• **Work instruction**: Here are the records. Write out exactly the lines between the one holding "Shreya Ghoshal [link] (28, 1849)" and the one holding "Don Omar [link] (20, 1830)", inclusive.

Supplied information below:

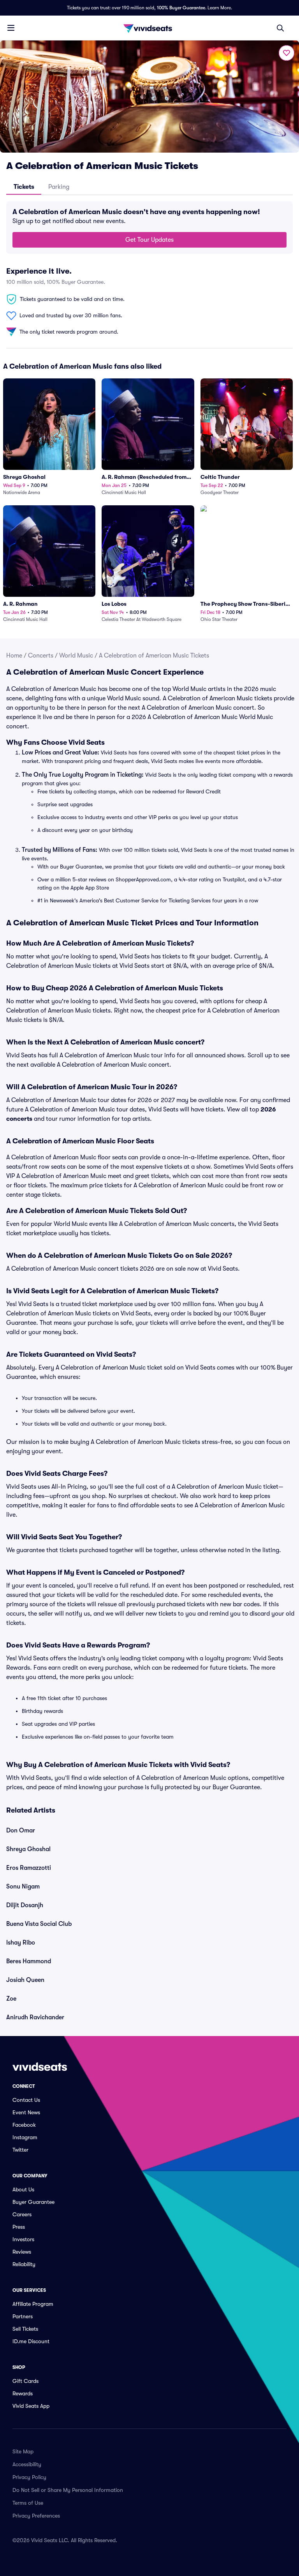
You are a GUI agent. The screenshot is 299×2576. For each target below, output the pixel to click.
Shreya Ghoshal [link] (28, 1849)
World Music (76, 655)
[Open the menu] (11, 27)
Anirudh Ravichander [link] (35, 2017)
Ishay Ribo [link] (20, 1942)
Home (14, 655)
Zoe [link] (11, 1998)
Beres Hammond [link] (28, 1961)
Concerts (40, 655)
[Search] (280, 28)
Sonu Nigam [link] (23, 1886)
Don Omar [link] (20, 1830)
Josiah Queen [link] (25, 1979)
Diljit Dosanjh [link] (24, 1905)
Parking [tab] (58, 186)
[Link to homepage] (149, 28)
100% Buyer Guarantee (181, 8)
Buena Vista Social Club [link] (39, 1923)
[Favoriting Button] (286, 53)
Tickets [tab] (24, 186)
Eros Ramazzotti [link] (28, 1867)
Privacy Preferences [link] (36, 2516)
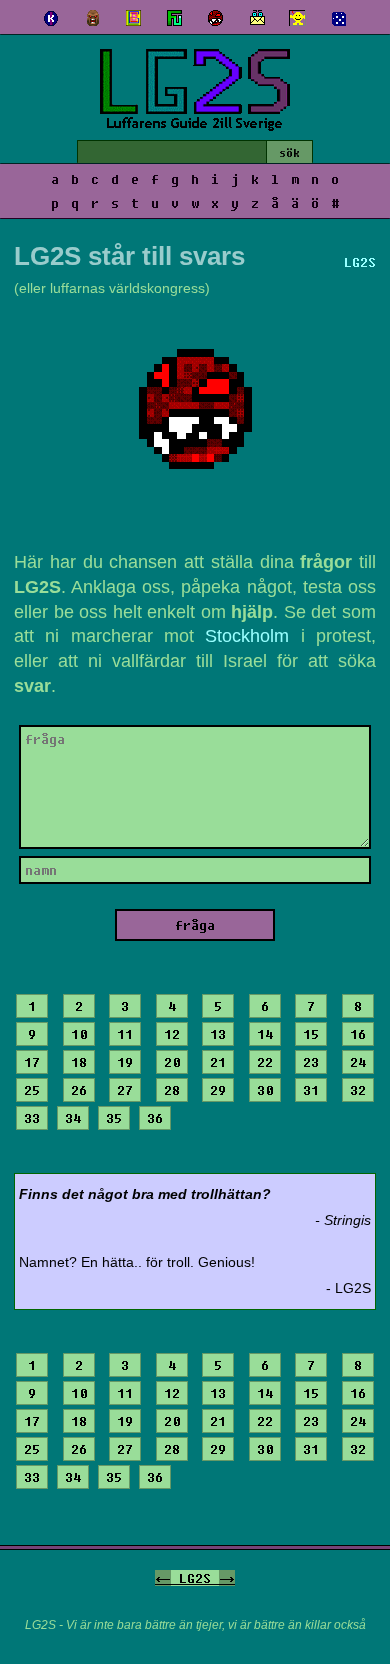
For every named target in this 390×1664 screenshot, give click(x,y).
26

End of Supplied information.

• **Solution**:
Shreya Ghoshal [link] (28, 1849)
World Music (76, 655)
[Open the menu] (11, 27)
Anirudh Ravichander [link] (35, 2017)
Ishay Ribo [link] (20, 1942)
Home (14, 655)
Zoe [link] (11, 1998)
Beres Hammond [link] (28, 1961)
Concerts (40, 655)
[Search] (280, 28)
Sonu Nigam [link] (23, 1886)
Don Omar [link] (20, 1830)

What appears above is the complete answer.